Orbital characteristics
- Epoch: 30 August 1957 (JD 2436080.5)
- Observation arc: 4.53 years
- Number of observations: 169
- Aphelion: ~116,000 AU (inbound) ~13,400 AU (outbound)
- Perihelion: 4.447 AU
- Semi-major axis: ~58,100 AU (inbound) ~6,700 AU (outbound)
- Eccentricity: 0.99992 (inbound) 0.99934 (outbound)
- Orbital period: ~14 million years (inbound) ~550,000 years (outbound)
- Inclination: 33.202°
- Longitude of ascending node: 233.66°
- Argument of periapsis: 13.259°
- Last perihelion: 2 September 1957

Physical characteristics
- Mean radius: ~14.0 km (8.7 mi)
- Mass: ~10e+14 kg
- Geometric albedo: 0.10 (assumed)
- Comet total magnitude (M1): 0.6–5.9
- Apparent magnitude: 10.5 (1957 apparition)

= C/1956 F1 (Wirtanen) =

Non-periodic comet

C/1956 F1 (Wirtanen) is a distant non-periodic comet that was observed from 1956 to 1960. It is the last of five comets discovered by American astronomer, Carl A. Wirtanen.
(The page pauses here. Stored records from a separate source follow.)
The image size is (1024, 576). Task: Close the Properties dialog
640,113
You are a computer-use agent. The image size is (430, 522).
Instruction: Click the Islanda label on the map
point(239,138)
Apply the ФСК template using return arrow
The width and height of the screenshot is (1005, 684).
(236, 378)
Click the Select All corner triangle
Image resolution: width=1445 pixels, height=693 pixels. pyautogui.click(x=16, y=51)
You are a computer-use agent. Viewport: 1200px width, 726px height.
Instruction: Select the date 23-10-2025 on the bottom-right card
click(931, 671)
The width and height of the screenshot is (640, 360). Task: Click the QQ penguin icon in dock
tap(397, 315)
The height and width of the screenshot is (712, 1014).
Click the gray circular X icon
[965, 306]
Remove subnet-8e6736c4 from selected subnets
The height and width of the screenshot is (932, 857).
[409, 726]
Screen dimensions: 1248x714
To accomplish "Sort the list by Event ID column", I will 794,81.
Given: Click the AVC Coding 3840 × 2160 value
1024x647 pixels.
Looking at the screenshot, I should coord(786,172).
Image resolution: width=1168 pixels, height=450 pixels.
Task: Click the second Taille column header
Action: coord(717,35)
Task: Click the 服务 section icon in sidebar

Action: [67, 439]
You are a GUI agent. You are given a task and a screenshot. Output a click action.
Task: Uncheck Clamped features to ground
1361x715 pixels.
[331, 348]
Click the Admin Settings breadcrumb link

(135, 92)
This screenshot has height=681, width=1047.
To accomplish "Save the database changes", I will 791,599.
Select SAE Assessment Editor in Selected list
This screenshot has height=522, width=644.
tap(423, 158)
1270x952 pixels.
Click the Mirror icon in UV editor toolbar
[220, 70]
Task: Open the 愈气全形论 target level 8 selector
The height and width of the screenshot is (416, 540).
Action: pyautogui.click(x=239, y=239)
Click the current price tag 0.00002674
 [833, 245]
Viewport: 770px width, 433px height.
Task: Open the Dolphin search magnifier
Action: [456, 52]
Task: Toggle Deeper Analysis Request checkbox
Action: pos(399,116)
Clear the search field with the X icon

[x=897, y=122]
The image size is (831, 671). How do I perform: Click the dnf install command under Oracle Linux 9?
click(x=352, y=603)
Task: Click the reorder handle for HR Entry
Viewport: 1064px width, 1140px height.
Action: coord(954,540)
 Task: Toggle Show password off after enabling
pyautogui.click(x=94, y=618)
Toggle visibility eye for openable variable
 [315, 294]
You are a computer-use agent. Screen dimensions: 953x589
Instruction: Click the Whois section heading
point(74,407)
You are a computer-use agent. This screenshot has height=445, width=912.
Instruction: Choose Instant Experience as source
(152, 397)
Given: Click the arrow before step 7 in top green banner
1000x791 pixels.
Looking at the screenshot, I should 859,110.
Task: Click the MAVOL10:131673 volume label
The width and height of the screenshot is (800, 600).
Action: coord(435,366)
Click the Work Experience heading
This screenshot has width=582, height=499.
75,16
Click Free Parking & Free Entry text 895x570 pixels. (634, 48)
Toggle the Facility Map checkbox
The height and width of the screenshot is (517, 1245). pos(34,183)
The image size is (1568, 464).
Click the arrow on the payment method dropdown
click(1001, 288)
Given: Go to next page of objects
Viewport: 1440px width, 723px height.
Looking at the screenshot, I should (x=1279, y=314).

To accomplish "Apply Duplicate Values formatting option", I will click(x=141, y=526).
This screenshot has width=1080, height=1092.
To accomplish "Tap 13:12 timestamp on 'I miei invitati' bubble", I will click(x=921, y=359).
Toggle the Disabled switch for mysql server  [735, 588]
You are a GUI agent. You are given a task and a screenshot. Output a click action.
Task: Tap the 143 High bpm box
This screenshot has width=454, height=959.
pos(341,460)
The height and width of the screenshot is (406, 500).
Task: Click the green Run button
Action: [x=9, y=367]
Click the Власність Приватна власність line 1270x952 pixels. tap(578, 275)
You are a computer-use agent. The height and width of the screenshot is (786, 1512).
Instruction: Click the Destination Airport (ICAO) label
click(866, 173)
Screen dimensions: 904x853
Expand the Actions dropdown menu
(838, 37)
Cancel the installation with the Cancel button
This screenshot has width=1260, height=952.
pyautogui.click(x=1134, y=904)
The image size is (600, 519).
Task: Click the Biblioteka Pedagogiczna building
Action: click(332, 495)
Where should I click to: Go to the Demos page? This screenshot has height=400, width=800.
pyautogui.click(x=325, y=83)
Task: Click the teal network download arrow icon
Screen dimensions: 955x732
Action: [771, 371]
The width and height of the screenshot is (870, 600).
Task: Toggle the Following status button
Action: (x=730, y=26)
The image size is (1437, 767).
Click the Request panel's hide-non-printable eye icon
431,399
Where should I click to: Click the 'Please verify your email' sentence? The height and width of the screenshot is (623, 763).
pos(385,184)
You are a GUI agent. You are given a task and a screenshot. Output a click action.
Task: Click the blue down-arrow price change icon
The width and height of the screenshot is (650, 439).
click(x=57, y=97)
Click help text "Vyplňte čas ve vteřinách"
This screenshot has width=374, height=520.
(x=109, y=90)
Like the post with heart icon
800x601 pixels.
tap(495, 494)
== Physical characteristics ==
In 1963, Elizabeth Roemer wrote in an abstract detailing that Wirtanen's nucleus fragmented into two distinct components sometime around 1 January 1957, about five months before van Biesbroeck first noticed the split nucleus, moving apart from each other at 1.5 m/sec. Zdenek Sekanina calculated that Wirtanen's original nucleus had an effective radius of around 14.0 km based on Roemer's findings. Comet Wirtanen's split nucleus was used in formulating a new calculation for determining the relative motion of split comets in 1977.

In 2023, upon revisiting the studies for C/1956 F1, Sekanina remarked that Roemer's original astrometric data for the comet remained unpublished and the timing of the split may have been miscalculated. He later concluded that the nucleus may have split around September 1954, moving apart at 0.26 m/sec. This indicated that Wirtanen may have likely discovered the larger fragment rather than its original nucleus, with the smaller one not being observed until it was spotted by van Biesbroeck over a year later.